Source records
---

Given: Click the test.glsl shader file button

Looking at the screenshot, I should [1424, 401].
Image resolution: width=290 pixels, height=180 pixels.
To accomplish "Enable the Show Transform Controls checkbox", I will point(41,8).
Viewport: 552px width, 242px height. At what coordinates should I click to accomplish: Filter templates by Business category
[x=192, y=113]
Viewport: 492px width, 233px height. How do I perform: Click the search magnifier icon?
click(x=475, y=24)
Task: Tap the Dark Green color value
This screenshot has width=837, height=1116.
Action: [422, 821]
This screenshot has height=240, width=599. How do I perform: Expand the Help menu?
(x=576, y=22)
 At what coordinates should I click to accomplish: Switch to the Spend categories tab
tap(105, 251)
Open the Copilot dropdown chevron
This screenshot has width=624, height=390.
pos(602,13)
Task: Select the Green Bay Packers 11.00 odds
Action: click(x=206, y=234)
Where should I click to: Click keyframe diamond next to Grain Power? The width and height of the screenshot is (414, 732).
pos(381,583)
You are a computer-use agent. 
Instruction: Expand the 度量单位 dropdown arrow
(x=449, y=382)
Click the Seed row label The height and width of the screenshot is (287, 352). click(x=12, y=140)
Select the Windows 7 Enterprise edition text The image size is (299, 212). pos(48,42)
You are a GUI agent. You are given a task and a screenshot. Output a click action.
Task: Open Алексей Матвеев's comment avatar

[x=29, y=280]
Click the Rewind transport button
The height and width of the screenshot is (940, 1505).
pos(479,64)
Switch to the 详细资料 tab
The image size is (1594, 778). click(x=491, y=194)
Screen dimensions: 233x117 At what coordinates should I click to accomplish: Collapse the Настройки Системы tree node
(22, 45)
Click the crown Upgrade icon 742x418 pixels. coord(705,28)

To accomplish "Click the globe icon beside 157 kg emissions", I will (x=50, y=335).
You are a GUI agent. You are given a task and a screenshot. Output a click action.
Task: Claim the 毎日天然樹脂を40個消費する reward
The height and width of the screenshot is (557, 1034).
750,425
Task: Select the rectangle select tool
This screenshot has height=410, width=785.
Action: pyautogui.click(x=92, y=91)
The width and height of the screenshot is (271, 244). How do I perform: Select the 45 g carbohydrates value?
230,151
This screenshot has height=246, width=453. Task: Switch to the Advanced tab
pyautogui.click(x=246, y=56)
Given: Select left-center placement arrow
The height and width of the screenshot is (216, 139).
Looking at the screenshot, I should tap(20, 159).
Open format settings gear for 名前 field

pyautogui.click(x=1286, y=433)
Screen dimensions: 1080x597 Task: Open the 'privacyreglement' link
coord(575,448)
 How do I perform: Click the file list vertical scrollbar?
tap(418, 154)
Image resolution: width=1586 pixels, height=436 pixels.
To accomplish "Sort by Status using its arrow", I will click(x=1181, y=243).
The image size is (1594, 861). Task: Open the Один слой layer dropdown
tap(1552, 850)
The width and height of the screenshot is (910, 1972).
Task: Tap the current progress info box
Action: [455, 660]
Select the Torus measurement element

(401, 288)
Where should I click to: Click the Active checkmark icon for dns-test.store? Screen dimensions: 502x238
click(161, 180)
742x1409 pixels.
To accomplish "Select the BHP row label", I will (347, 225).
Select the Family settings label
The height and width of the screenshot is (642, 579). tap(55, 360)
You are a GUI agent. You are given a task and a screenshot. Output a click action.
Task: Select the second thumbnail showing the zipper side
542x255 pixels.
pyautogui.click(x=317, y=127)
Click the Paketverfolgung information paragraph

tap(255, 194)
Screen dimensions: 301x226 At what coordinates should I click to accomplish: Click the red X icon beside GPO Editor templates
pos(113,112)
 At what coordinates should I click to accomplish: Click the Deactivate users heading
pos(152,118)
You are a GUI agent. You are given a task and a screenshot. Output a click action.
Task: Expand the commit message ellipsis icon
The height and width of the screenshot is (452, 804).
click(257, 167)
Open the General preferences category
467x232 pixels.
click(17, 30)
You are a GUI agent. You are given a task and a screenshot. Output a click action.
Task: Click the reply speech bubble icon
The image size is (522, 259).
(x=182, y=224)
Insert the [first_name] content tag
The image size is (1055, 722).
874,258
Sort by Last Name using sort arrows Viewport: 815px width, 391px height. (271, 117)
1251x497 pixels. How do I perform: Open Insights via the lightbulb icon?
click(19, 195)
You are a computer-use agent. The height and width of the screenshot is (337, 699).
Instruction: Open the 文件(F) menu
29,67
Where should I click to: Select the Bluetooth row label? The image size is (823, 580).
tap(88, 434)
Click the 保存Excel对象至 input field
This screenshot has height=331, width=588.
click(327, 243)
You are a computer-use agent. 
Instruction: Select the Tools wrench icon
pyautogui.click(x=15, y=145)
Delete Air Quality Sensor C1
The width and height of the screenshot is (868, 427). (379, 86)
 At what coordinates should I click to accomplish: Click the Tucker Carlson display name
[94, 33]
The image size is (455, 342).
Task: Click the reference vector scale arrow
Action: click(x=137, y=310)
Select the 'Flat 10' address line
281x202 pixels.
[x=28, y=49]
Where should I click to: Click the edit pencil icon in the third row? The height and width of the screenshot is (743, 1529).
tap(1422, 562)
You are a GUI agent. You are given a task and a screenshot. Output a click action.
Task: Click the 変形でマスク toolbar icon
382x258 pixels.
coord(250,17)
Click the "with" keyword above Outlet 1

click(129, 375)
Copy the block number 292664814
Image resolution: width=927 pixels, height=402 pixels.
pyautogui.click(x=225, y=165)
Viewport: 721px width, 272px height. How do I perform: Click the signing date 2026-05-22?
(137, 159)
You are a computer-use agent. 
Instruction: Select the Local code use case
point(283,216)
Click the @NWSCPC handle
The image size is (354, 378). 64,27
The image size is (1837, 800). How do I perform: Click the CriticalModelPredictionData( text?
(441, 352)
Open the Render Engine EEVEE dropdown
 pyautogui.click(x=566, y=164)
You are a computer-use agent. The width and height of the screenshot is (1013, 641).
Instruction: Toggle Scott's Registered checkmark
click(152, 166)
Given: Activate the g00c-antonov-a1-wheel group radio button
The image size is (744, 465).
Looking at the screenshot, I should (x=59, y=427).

---

Exercise brief
Extract every line above exactly as it stands.

Solution to the exercise
Given: Click the test.glsl shader file button

Looking at the screenshot, I should [1424, 401].
Image resolution: width=290 pixels, height=180 pixels.
To accomplish "Enable the Show Transform Controls checkbox", I will point(41,8).
Viewport: 552px width, 242px height. At what coordinates should I click to accomplish: Filter templates by Business category
[x=192, y=113]
Viewport: 492px width, 233px height. How do I perform: Click the search magnifier icon?
click(x=475, y=24)
Task: Tap the Dark Green color value
This screenshot has width=837, height=1116.
Action: [422, 821]
This screenshot has height=240, width=599. How do I perform: Expand the Help menu?
(x=576, y=22)
 At what coordinates should I click to accomplish: Switch to the Spend categories tab
tap(105, 251)
Open the Copilot dropdown chevron
This screenshot has width=624, height=390.
pos(602,13)
Task: Select the Green Bay Packers 11.00 odds
Action: click(x=206, y=234)
Where should I click to: Click keyframe diamond next to Grain Power? The width and height of the screenshot is (414, 732).
pos(381,583)
You are a computer-use agent. 
Instruction: Expand the 度量单位 dropdown arrow
(x=449, y=382)
Click the Seed row label The height and width of the screenshot is (287, 352). click(x=12, y=140)
Select the Windows 7 Enterprise edition text The image size is (299, 212). pos(48,42)
You are a GUI agent. You are given a task and a screenshot. Output a click action.
Task: Open Алексей Матвеев's comment avatar

[x=29, y=280]
Click the Rewind transport button
The height and width of the screenshot is (940, 1505).
pos(479,64)
Switch to the 详细资料 tab
The image size is (1594, 778). click(x=491, y=194)
Screen dimensions: 233x117 At what coordinates should I click to accomplish: Collapse the Настройки Системы tree node
(22, 45)
Click the crown Upgrade icon 742x418 pixels. coord(705,28)

To accomplish "Click the globe icon beside 157 kg emissions", I will (x=50, y=335).
You are a GUI agent. You are given a task and a screenshot. Output a click action.
Task: Claim the 毎日天然樹脂を40個消費する reward
The height and width of the screenshot is (557, 1034).
750,425
Task: Select the rectangle select tool
This screenshot has height=410, width=785.
Action: pyautogui.click(x=92, y=91)
The width and height of the screenshot is (271, 244). How do I perform: Select the 45 g carbohydrates value?
230,151
This screenshot has height=246, width=453. Task: Switch to the Advanced tab
pyautogui.click(x=246, y=56)
Given: Select left-center placement arrow
The height and width of the screenshot is (216, 139).
Looking at the screenshot, I should tap(20, 159).
Open format settings gear for 名前 field

pyautogui.click(x=1286, y=433)
Screen dimensions: 1080x597 Task: Open the 'privacyreglement' link
coord(575,448)
 How do I perform: Click the file list vertical scrollbar?
tap(418, 154)
Image resolution: width=1586 pixels, height=436 pixels.
To accomplish "Sort by Status using its arrow", I will click(x=1181, y=243).
The image size is (1594, 861). Task: Open the Один слой layer dropdown
tap(1552, 850)
The width and height of the screenshot is (910, 1972).
Task: Tap the current progress info box
Action: [455, 660]
Select the Torus measurement element

(401, 288)
Where should I click to: Click the Active checkmark icon for dns-test.store? Screen dimensions: 502x238
click(161, 180)
742x1409 pixels.
To accomplish "Select the BHP row label", I will (347, 225).
Select the Family settings label
The height and width of the screenshot is (642, 579). tap(55, 360)
You are a GUI agent. You are given a task and a screenshot. Output a click action.
Task: Select the second thumbnail showing the zipper side
542x255 pixels.
pyautogui.click(x=317, y=127)
Click the Paketverfolgung information paragraph

tap(255, 194)
Screen dimensions: 301x226 At what coordinates should I click to accomplish: Click the red X icon beside GPO Editor templates
pos(113,112)
 At what coordinates should I click to accomplish: Click the Deactivate users heading
pos(152,118)
You are a GUI agent. You are given a task and a screenshot. Output a click action.
Task: Expand the commit message ellipsis icon
The height and width of the screenshot is (452, 804).
click(257, 167)
Open the General preferences category
467x232 pixels.
click(17, 30)
You are a GUI agent. You are given a task and a screenshot. Output a click action.
Task: Click the reply speech bubble icon
The image size is (522, 259).
(x=182, y=224)
Insert the [first_name] content tag
The image size is (1055, 722).
874,258
Sort by Last Name using sort arrows Viewport: 815px width, 391px height. (271, 117)
1251x497 pixels. How do I perform: Open Insights via the lightbulb icon?
click(19, 195)
You are a computer-use agent. The height and width of the screenshot is (337, 699).
Instruction: Open the 文件(F) menu
29,67
Where should I click to: Select the Bluetooth row label? The image size is (823, 580).
tap(88, 434)
Click the 保存Excel对象至 input field
This screenshot has height=331, width=588.
click(327, 243)
You are a computer-use agent. 
Instruction: Select the Tools wrench icon
pyautogui.click(x=15, y=145)
Delete Air Quality Sensor C1
The width and height of the screenshot is (868, 427). (379, 86)
 At what coordinates should I click to accomplish: Click the Tucker Carlson display name
[94, 33]
The image size is (455, 342).
Task: Click the reference vector scale arrow
Action: click(x=137, y=310)
Select the 'Flat 10' address line
281x202 pixels.
[x=28, y=49]
Where should I click to: Click the edit pencil icon in the third row? The height and width of the screenshot is (743, 1529).
tap(1422, 562)
You are a GUI agent. You are given a task and a screenshot. Output a click action.
Task: Click the 変形でマスク toolbar icon
382x258 pixels.
coord(250,17)
Click the "with" keyword above Outlet 1

click(129, 375)
Copy the block number 292664814
Image resolution: width=927 pixels, height=402 pixels.
pyautogui.click(x=225, y=165)
Viewport: 721px width, 272px height. How do I perform: Click the signing date 2026-05-22?
(137, 159)
You are a computer-use agent. 
Instruction: Select the Local code use case
point(283,216)
Click the @NWSCPC handle
The image size is (354, 378). 64,27
The image size is (1837, 800). How do I perform: Click the CriticalModelPredictionData( text?
(441, 352)
Open the Render Engine EEVEE dropdown
 pyautogui.click(x=566, y=164)
You are a computer-use agent. The width and height of the screenshot is (1013, 641).
Instruction: Toggle Scott's Registered checkmark
click(152, 166)
Given: Activate the g00c-antonov-a1-wheel group radio button
The image size is (744, 465).
Looking at the screenshot, I should (x=59, y=427).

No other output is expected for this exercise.